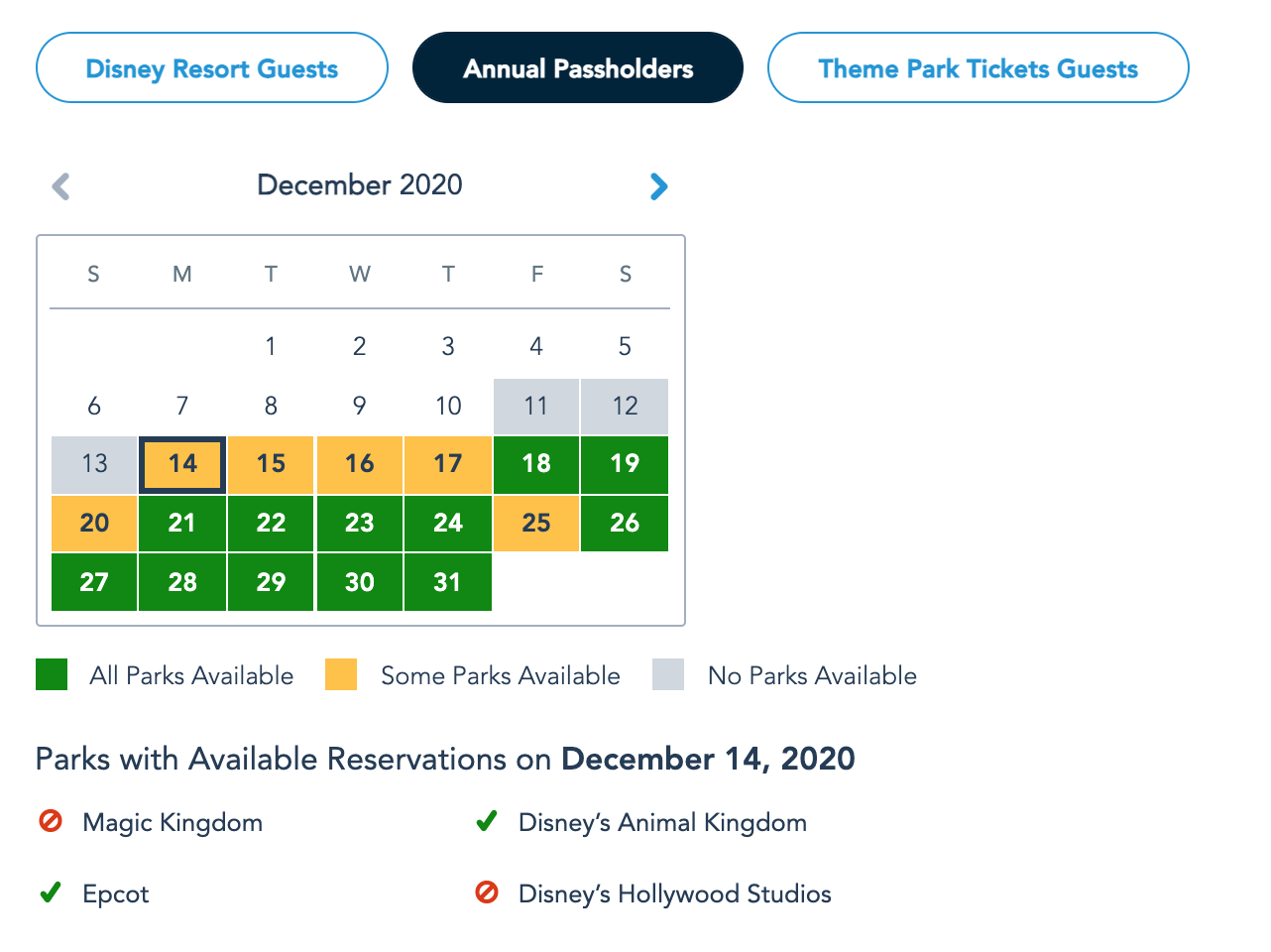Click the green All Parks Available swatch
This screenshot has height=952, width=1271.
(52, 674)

-*-*-

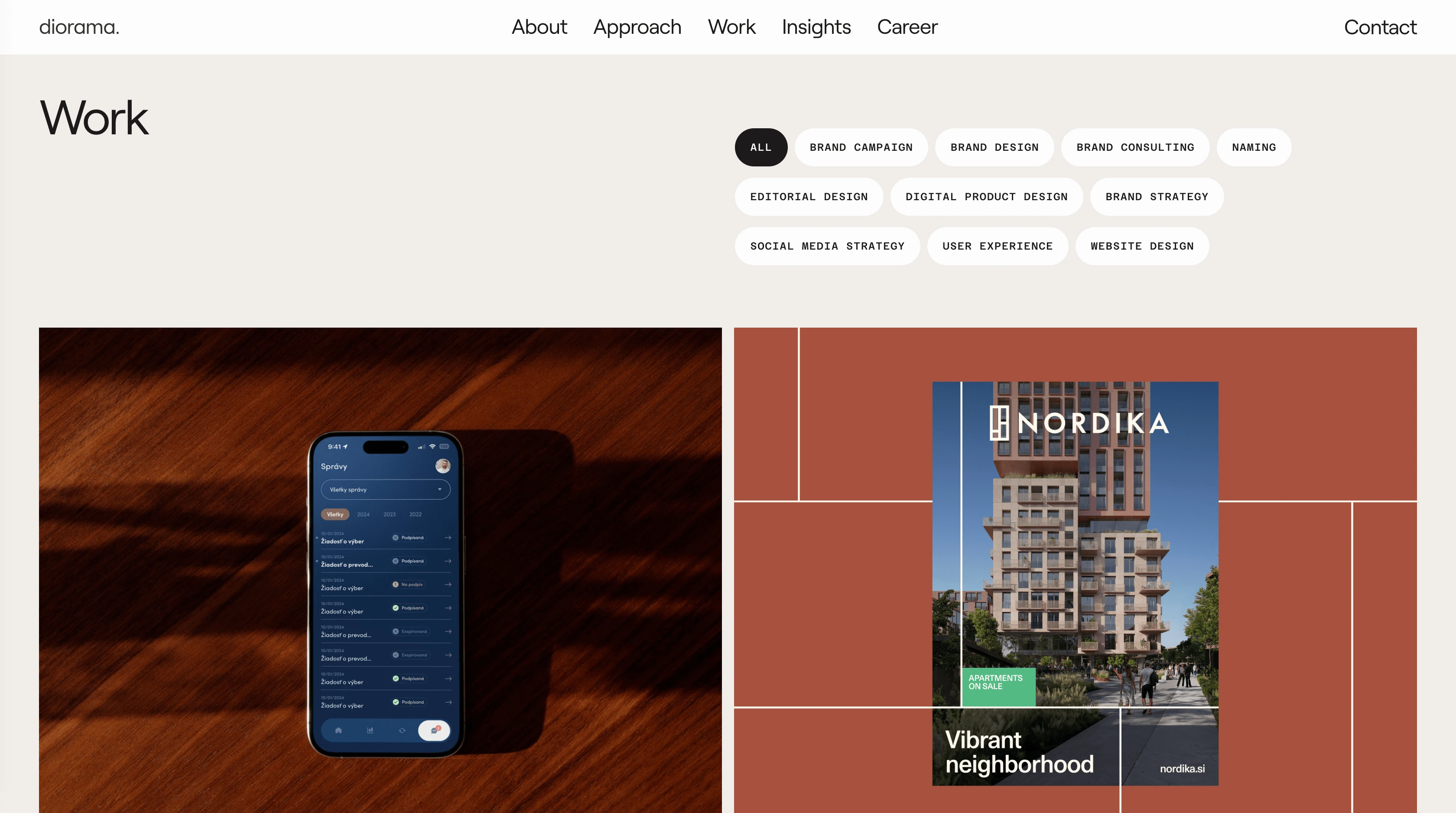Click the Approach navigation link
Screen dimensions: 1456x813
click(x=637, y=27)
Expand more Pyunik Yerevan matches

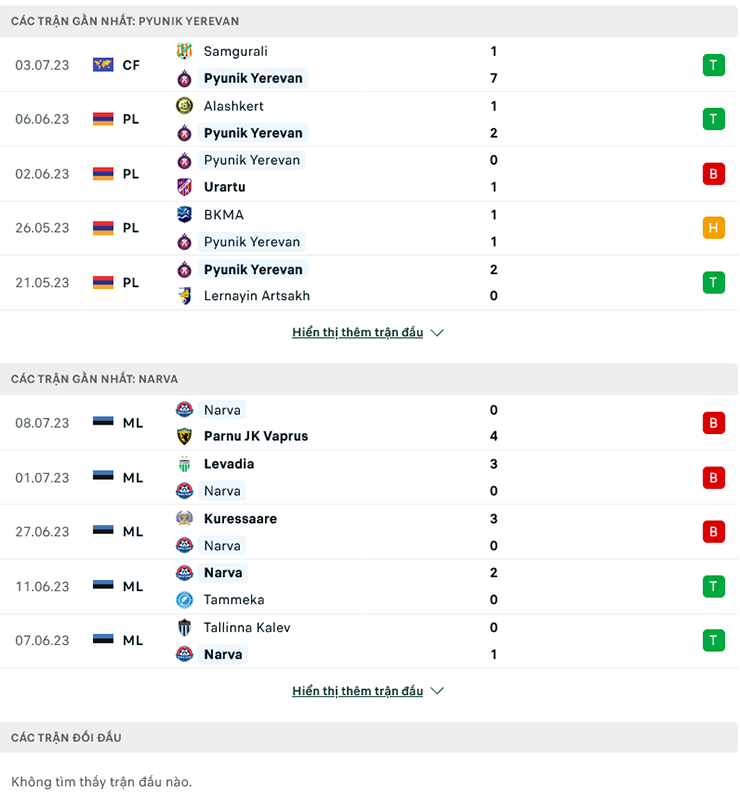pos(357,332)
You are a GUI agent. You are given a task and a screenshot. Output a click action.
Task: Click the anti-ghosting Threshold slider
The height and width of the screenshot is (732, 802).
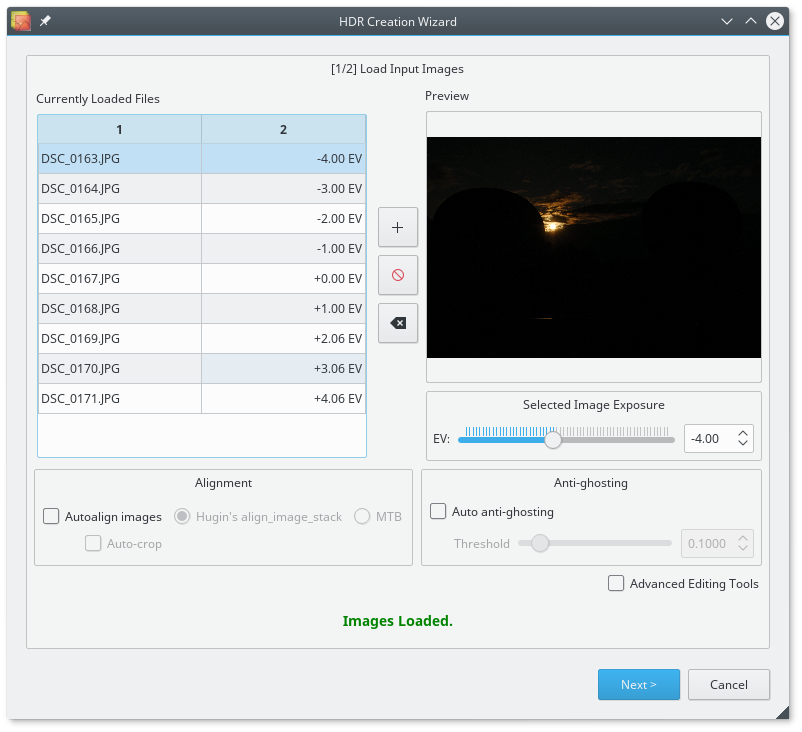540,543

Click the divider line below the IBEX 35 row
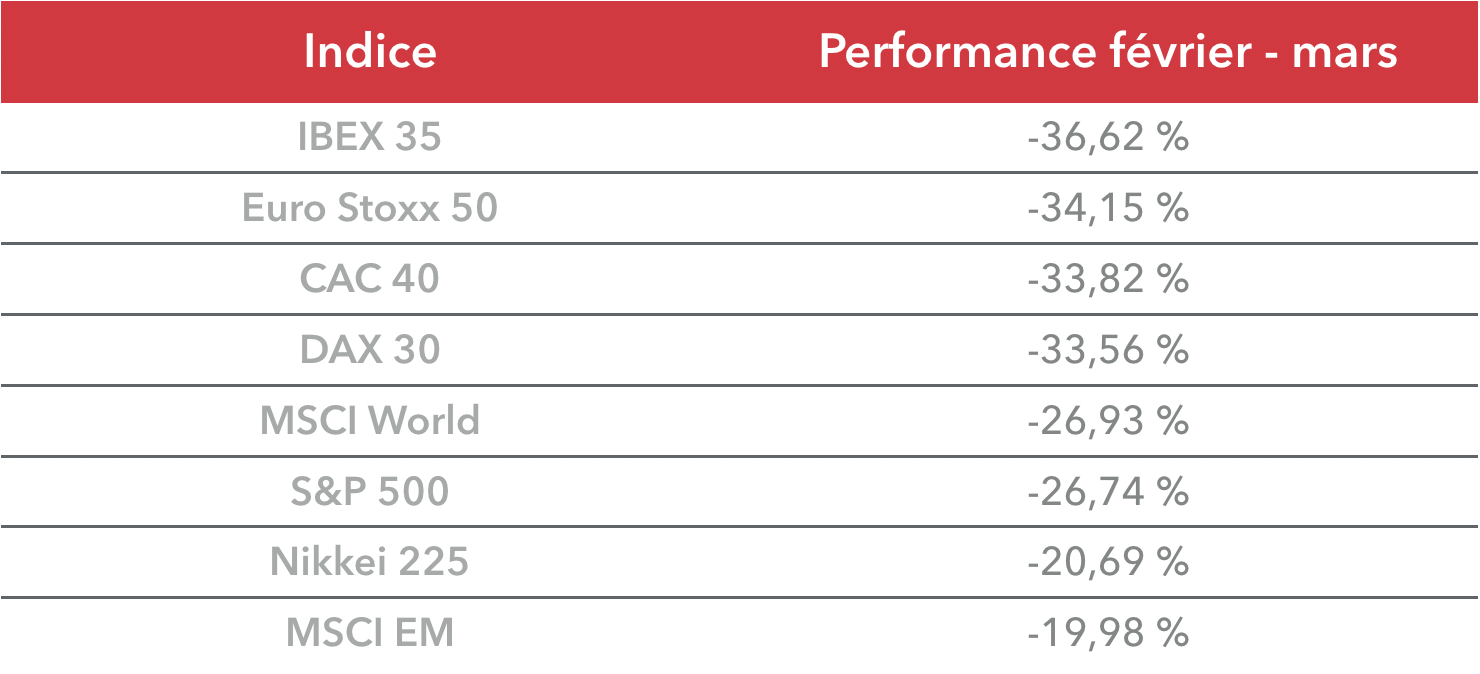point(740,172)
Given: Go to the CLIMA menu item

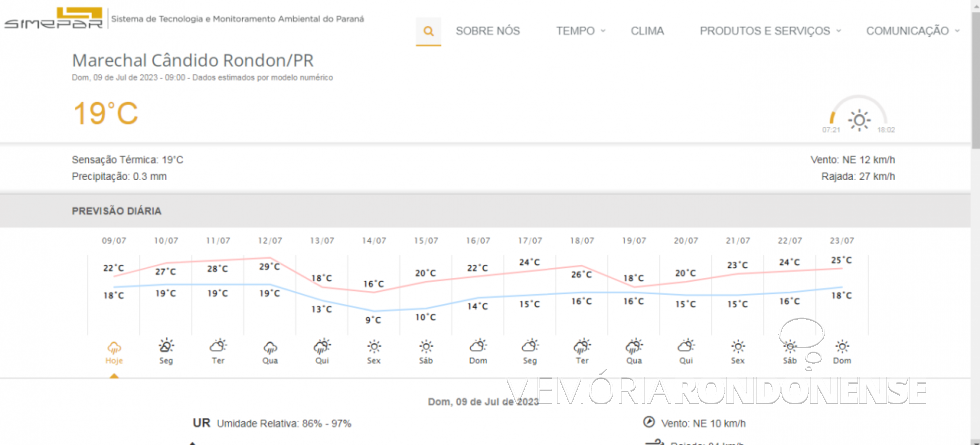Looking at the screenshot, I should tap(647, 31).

-*-*-

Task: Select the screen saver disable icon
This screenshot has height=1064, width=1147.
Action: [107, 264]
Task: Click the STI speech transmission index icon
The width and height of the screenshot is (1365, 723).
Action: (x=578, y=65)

-*-*-

• [PROBLEM TO WORK ON]
Filter the listing down to the lines holding the word "icon", and return those.

• [TASK RESULT]
Task: Select the screen saver disable icon
Task: Click the STI speech transmission index icon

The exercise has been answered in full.